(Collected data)
== Segment start ==
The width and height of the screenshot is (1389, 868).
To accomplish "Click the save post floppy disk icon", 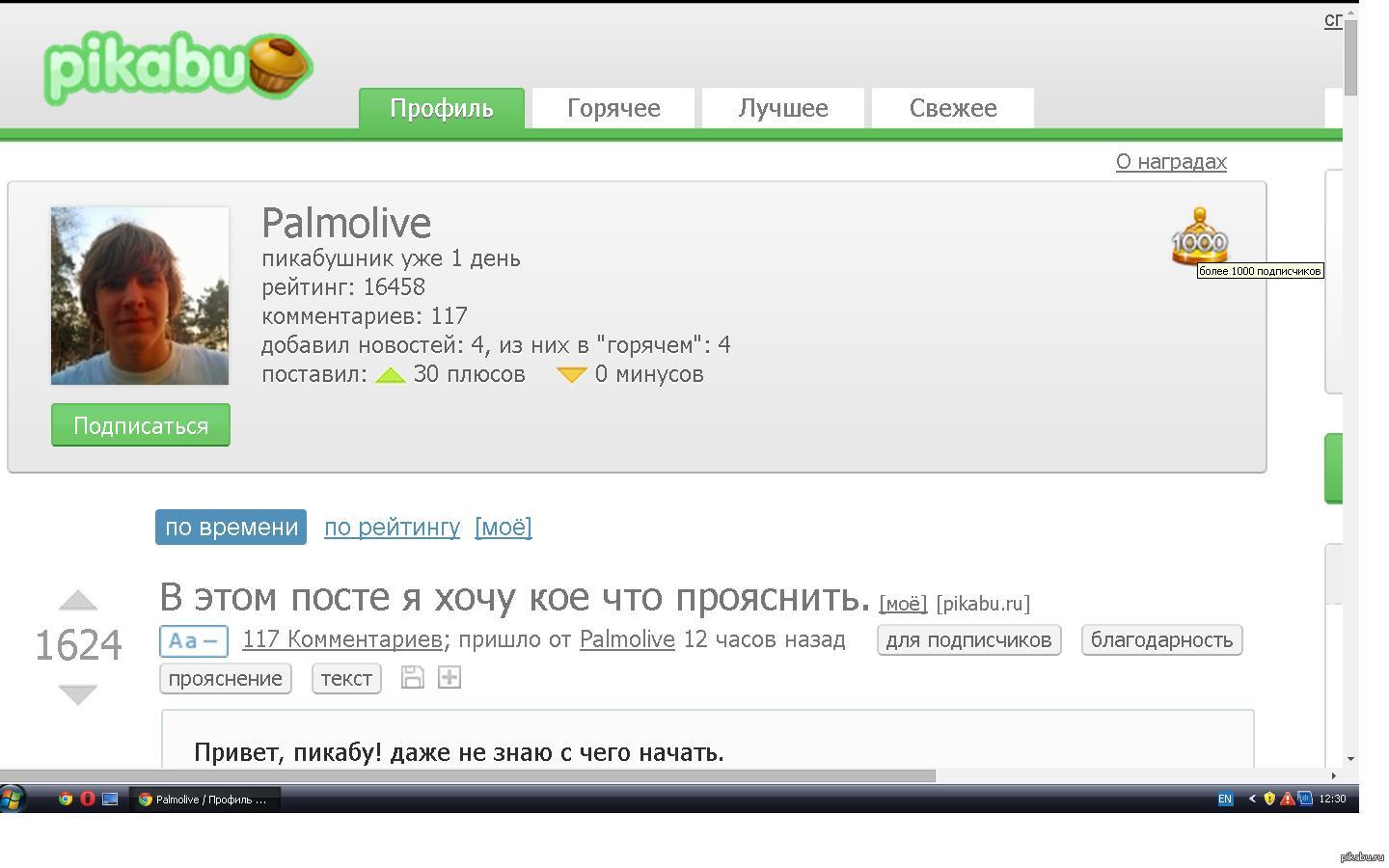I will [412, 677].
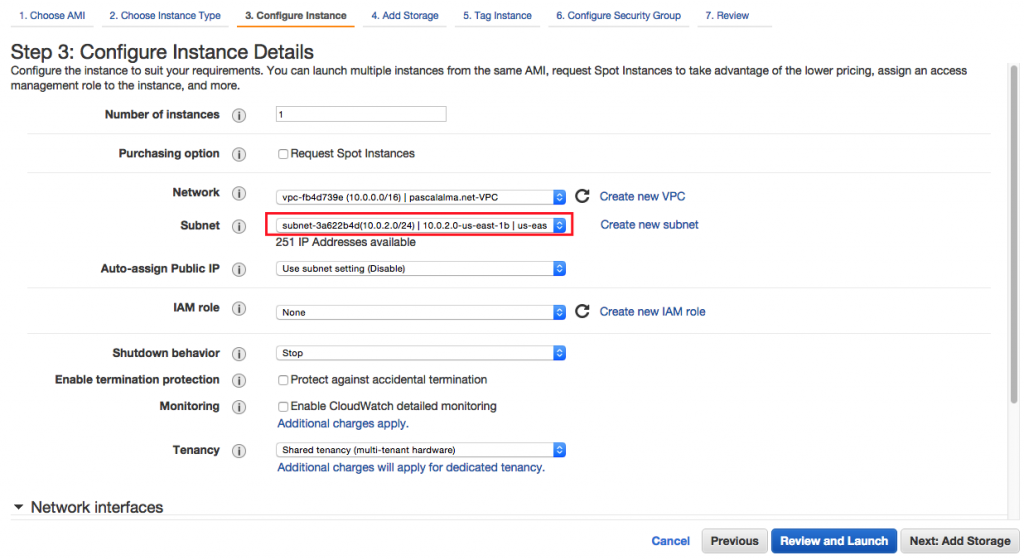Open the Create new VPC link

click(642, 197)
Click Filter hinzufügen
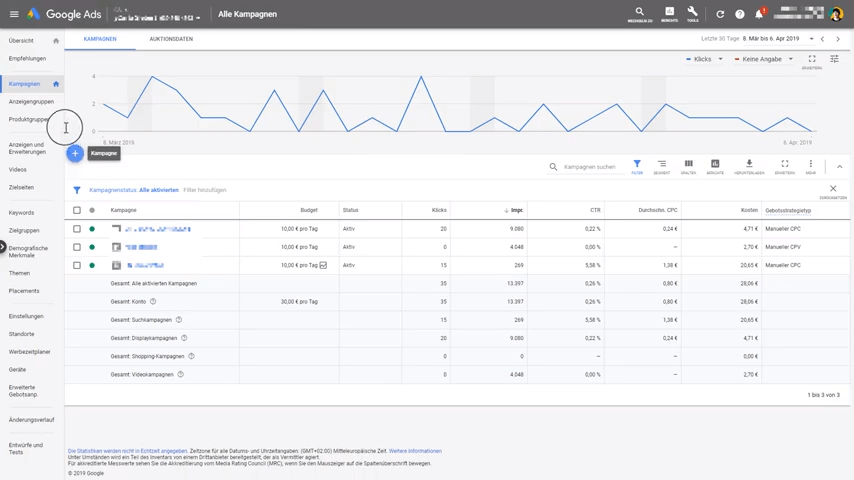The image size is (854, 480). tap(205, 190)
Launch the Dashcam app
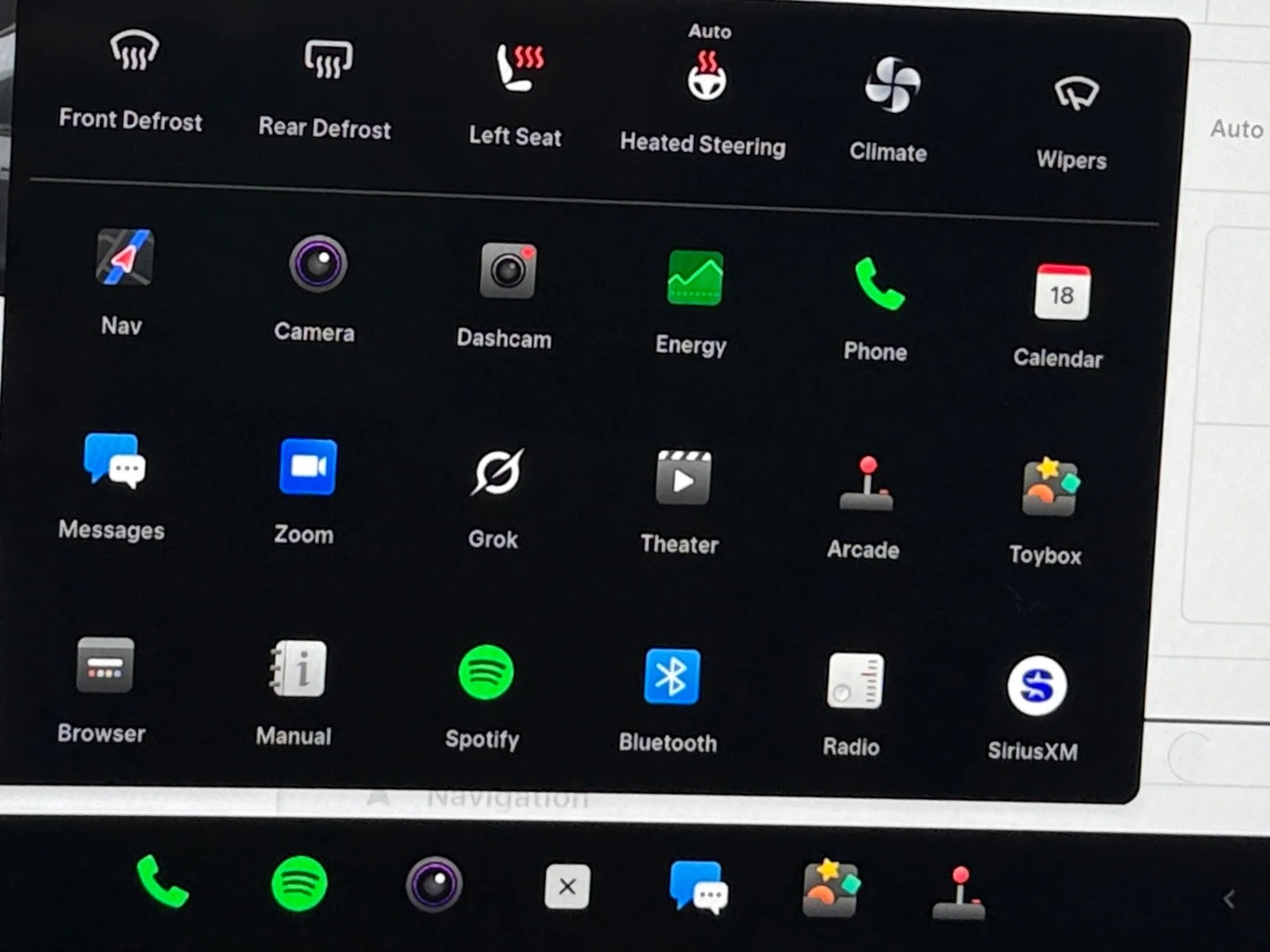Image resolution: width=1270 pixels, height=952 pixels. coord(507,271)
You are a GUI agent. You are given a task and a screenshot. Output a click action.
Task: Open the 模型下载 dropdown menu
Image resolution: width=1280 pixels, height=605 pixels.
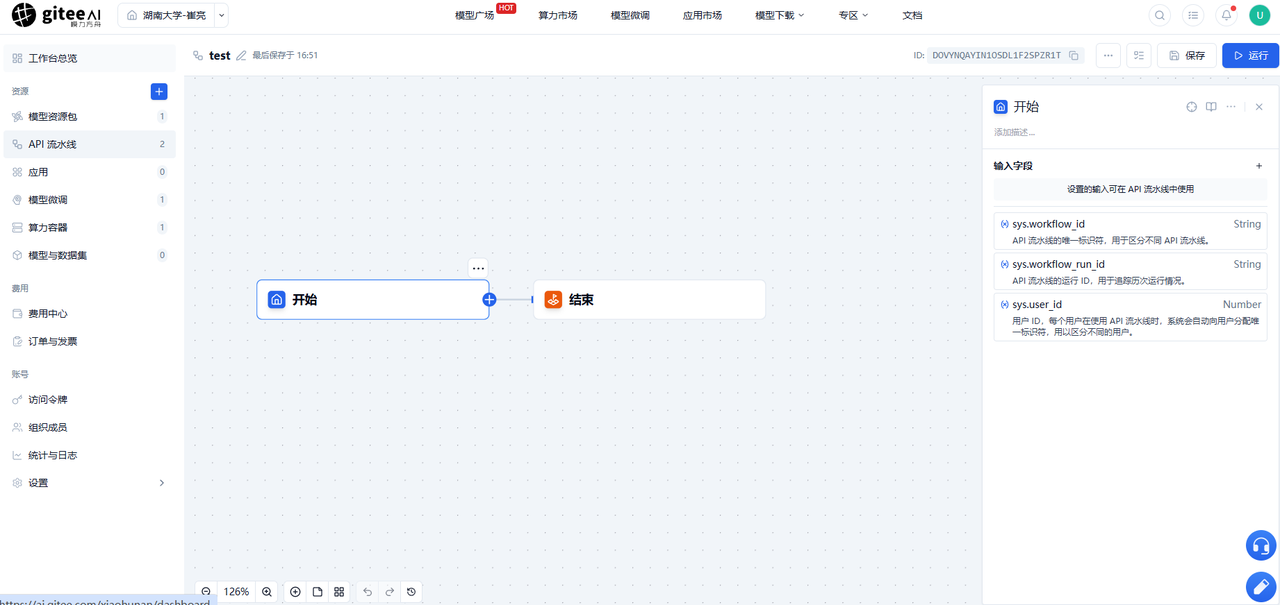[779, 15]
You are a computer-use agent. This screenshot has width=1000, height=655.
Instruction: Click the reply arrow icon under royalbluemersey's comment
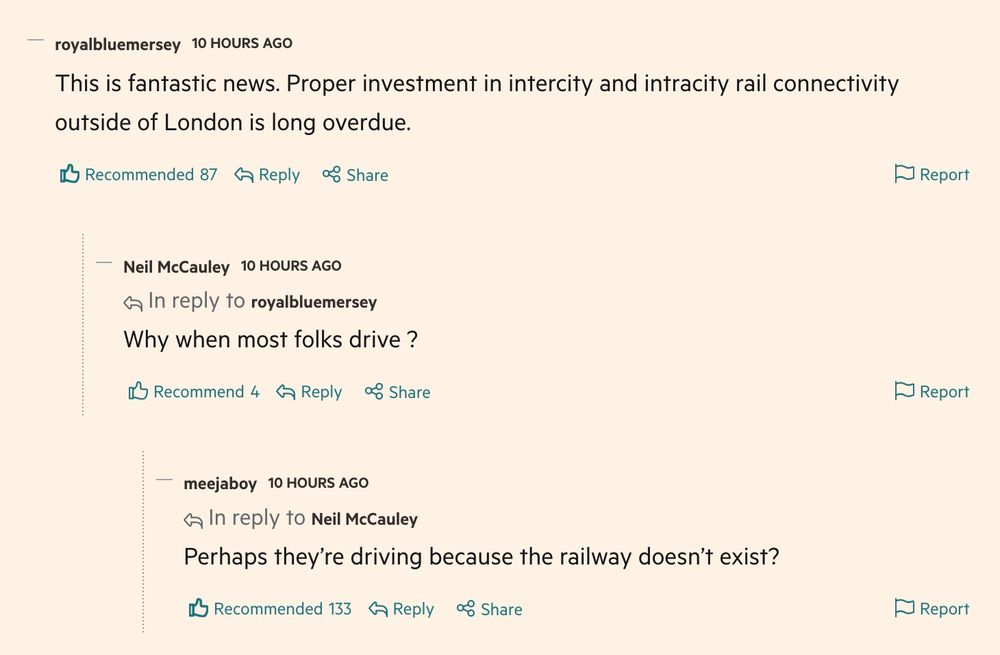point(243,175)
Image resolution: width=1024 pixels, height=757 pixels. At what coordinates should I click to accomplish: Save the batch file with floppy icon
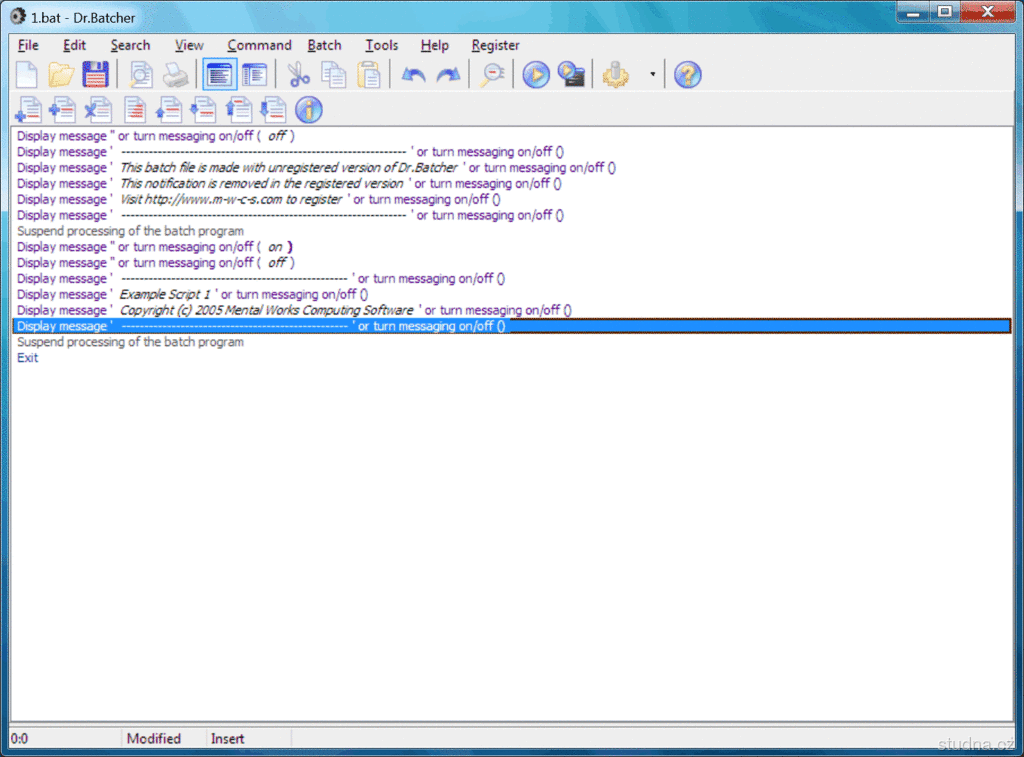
== Segment end ==
_TASK TO COMPLETE_. Retype the lines above exactly as they appear, from the line containing "Click Filter hinzufügen" through the line containing "You are a computer-use", and leave out any pictures.

_RESULT_.
Click Filter hinzufügen
The image size is (854, 480). tap(205, 190)
Launch the Dashcam app
Image resolution: width=1270 pixels, height=952 pixels. coord(507,271)
You are a GUI agent. You are given a task and a screenshot. Output a click action.
Task: Open the 模型下载 dropdown menu
Image resolution: width=1280 pixels, height=605 pixels.
[779, 15]
You are a computer-use agent. This screenshot has width=1000, height=655.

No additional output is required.